#### [PROMPT]
Your task is to copy exactly the lines from the line containing "800x533 pixels. How" through the end of the listing below, with pictures left out.

-- SOURCE DATA follows --

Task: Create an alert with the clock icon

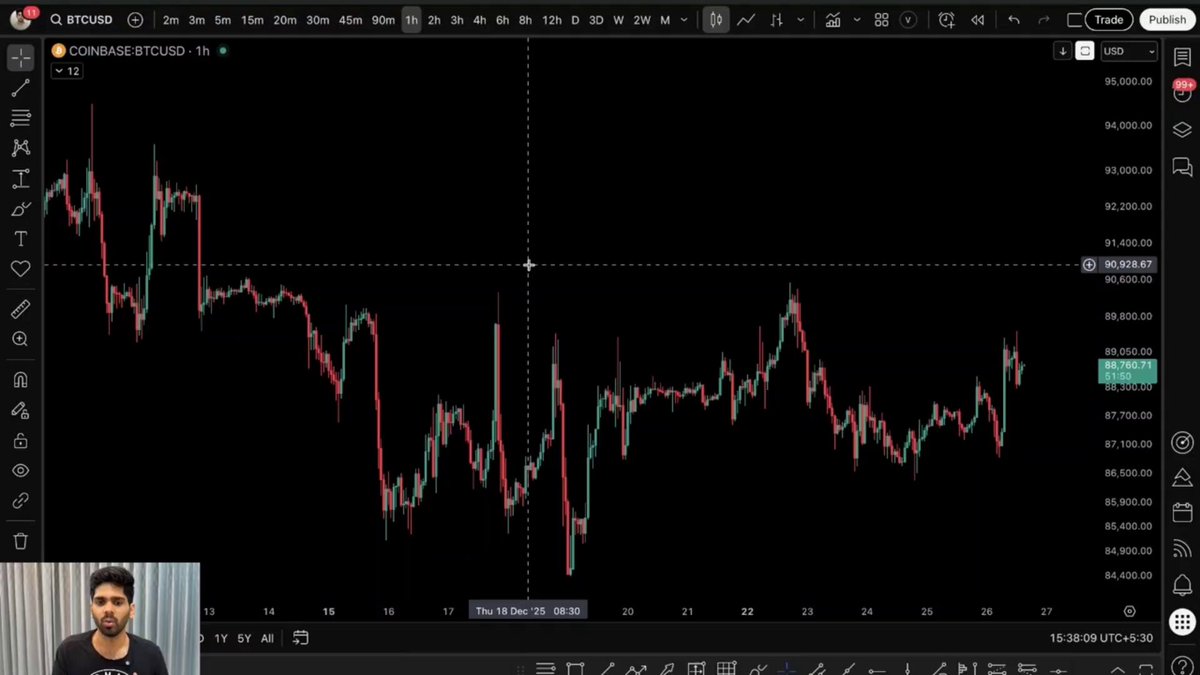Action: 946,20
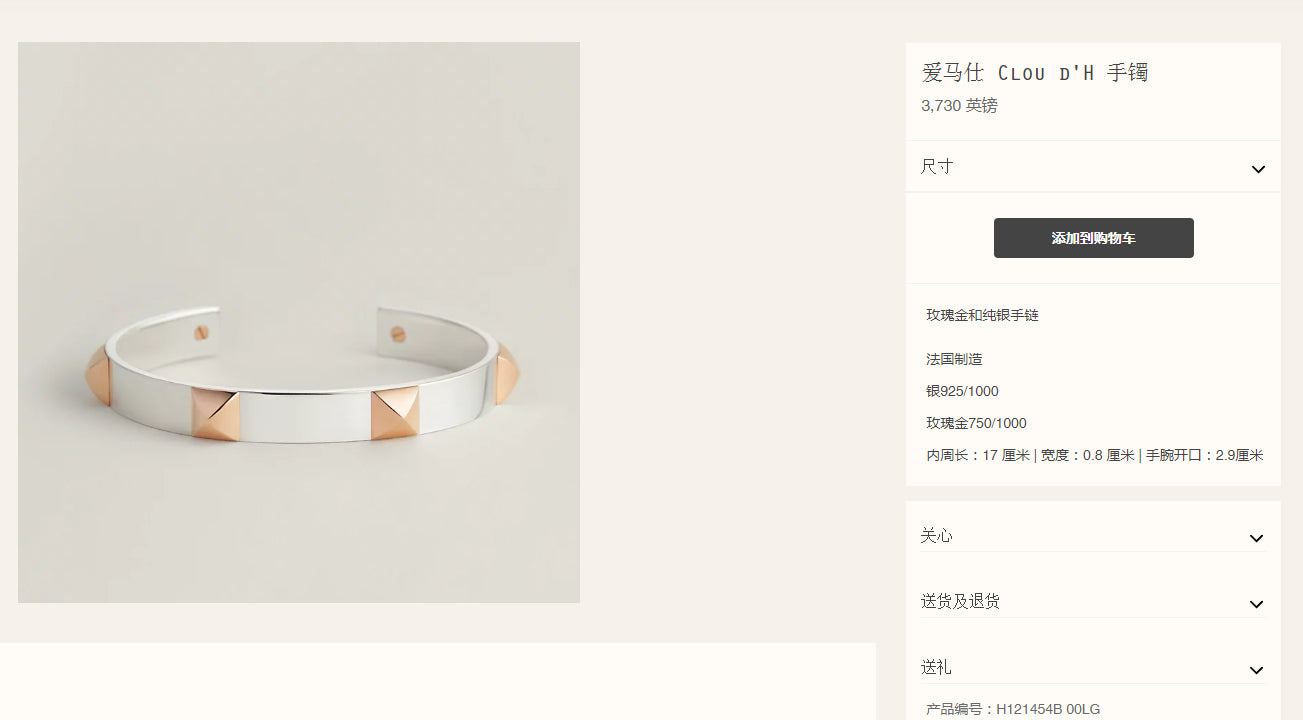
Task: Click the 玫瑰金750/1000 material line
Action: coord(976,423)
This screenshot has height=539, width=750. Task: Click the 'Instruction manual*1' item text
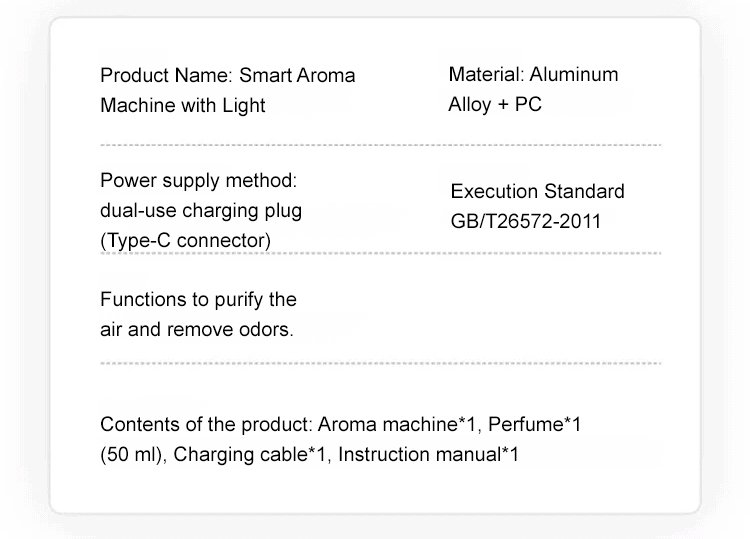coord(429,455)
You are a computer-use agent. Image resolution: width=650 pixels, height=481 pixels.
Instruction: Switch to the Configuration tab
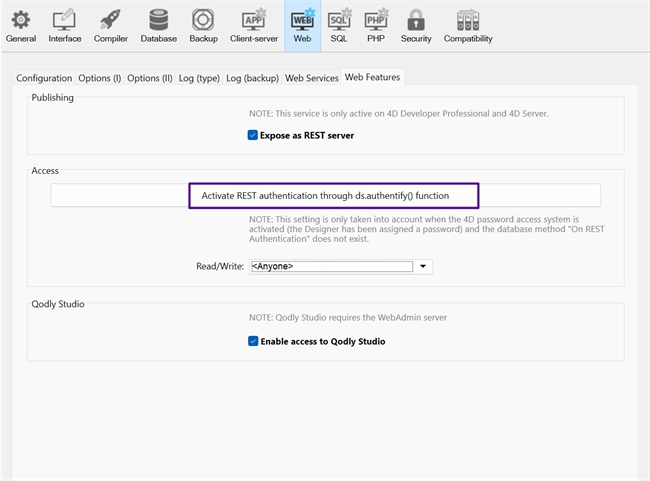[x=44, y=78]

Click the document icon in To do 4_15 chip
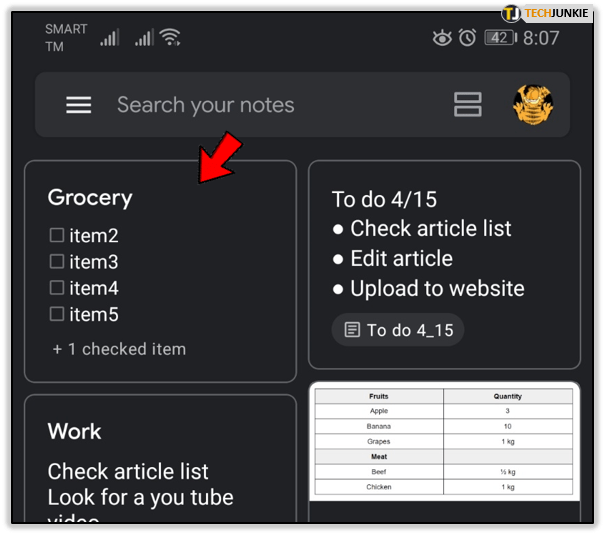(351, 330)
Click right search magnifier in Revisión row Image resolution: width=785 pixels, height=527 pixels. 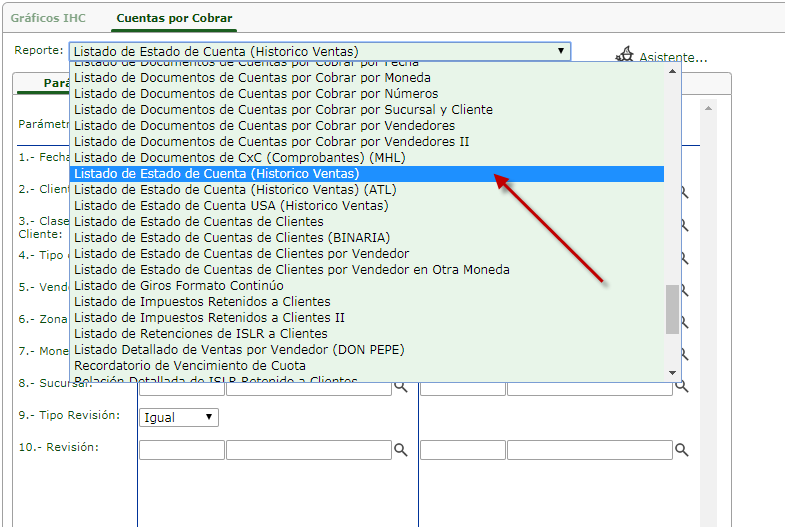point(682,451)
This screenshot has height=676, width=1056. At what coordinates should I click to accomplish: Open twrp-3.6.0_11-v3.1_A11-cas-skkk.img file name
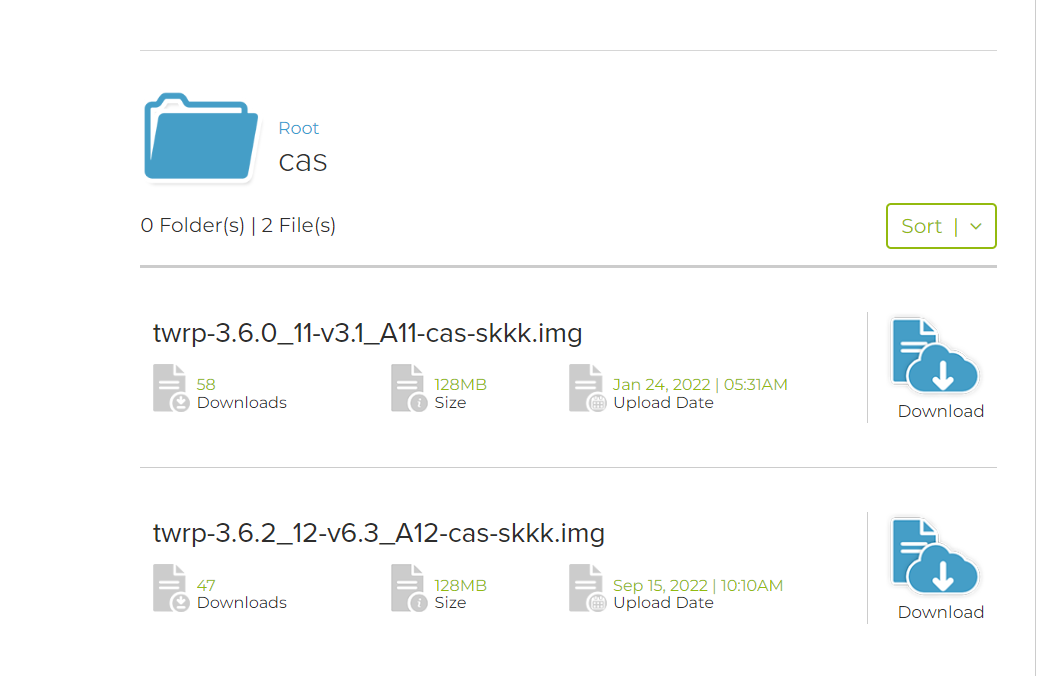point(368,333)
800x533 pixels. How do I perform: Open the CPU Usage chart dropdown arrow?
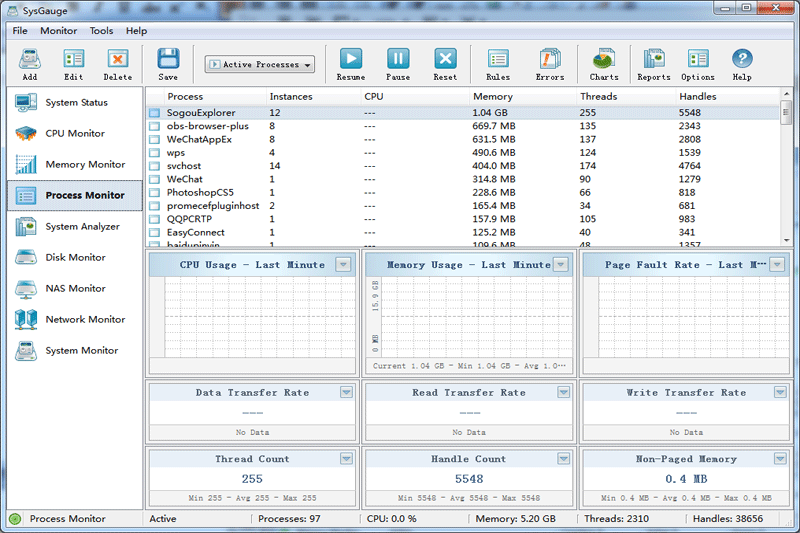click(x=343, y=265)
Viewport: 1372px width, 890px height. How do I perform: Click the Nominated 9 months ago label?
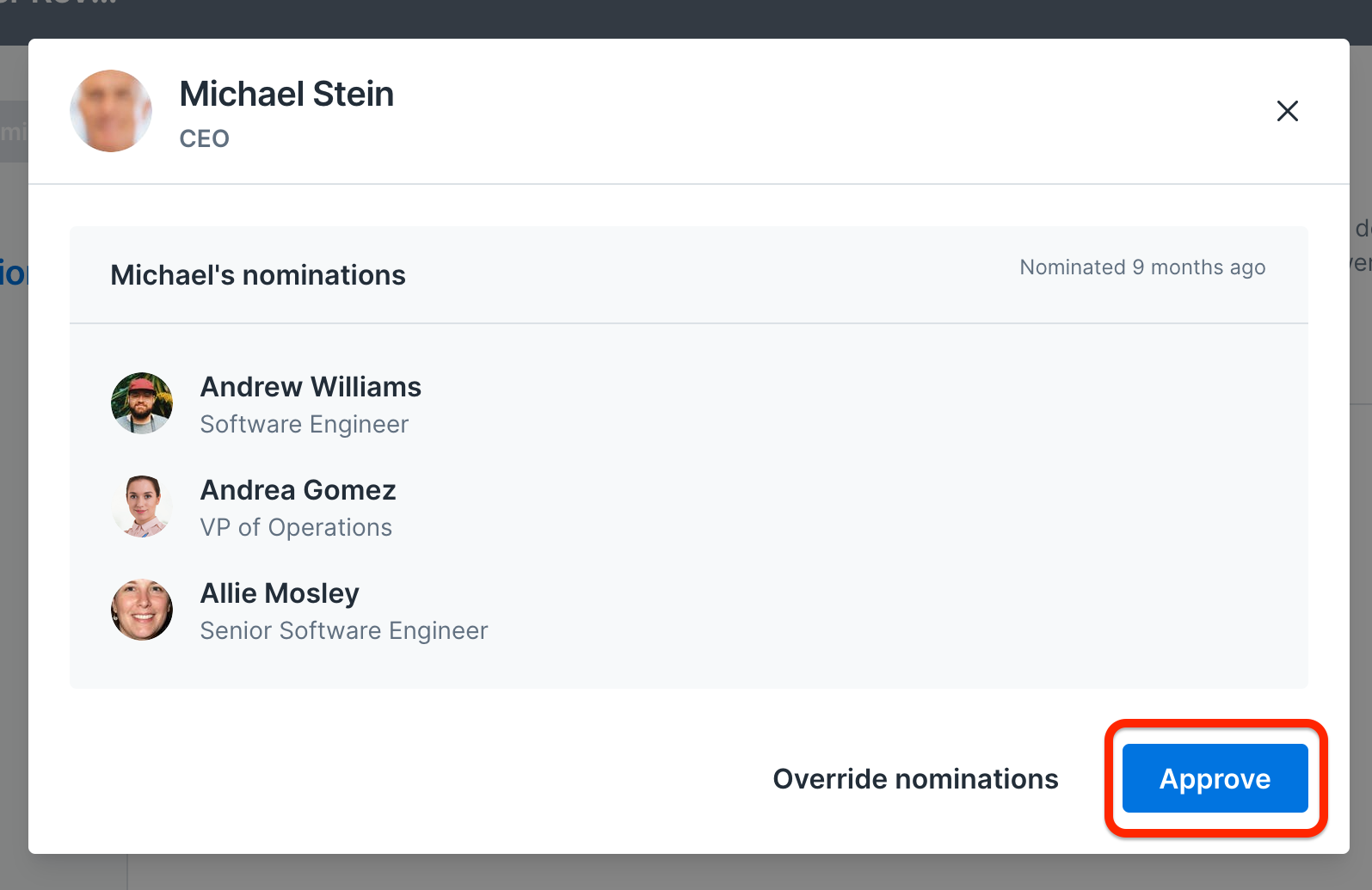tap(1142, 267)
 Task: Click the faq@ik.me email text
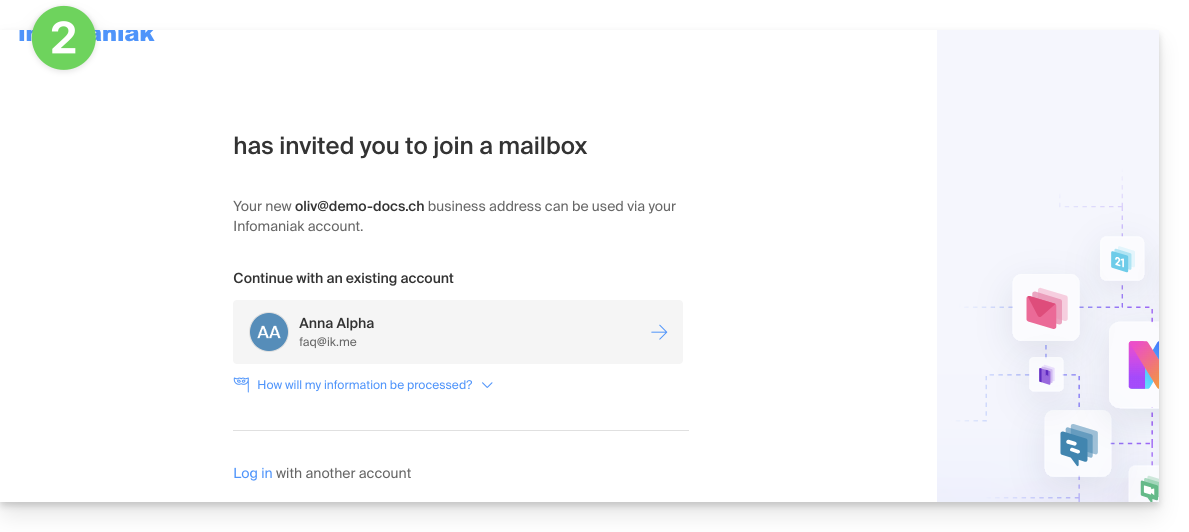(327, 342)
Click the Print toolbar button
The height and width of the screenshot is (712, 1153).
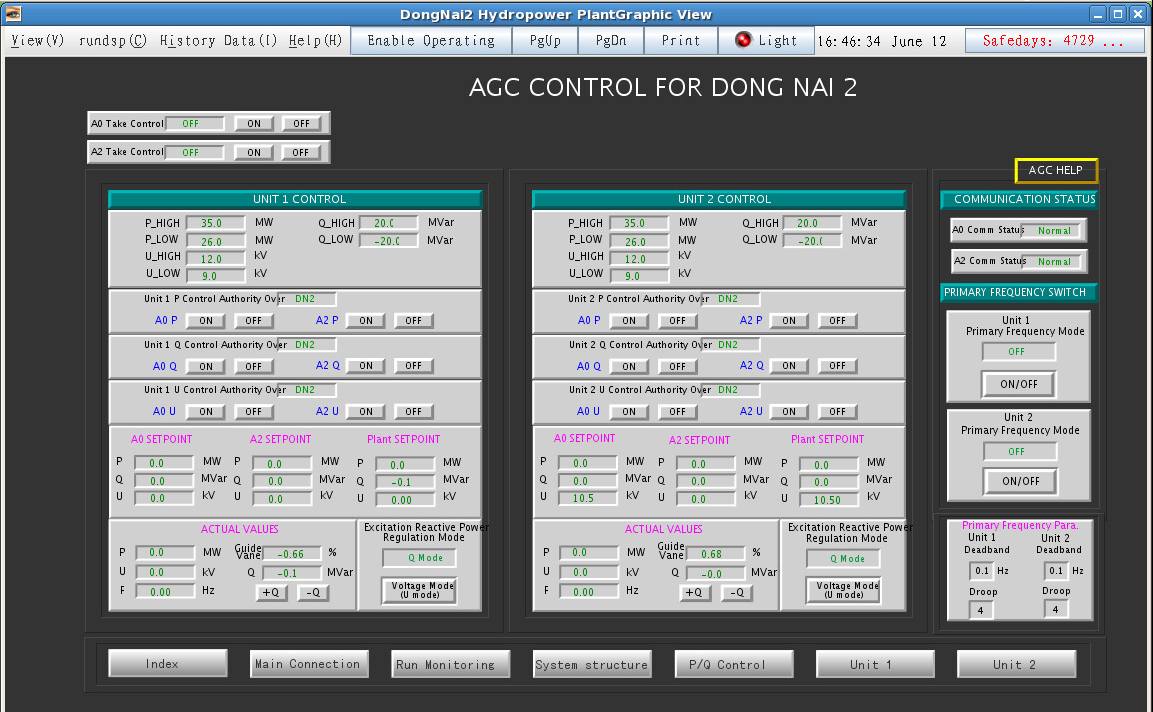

-- SOURCE DATA concluded --

#### [ANSWER BOX]
800x533 pixels. How do I perform: Open the CPU Usage chart dropdown arrow?
click(x=343, y=265)
Viewport: 1372px width, 890px height. How do I perform: Click the Nominated 9 months ago label?
tap(1142, 267)
 Task: Click the faq@ik.me email text
(327, 342)
Click the Print toolbar button
The height and width of the screenshot is (712, 1153).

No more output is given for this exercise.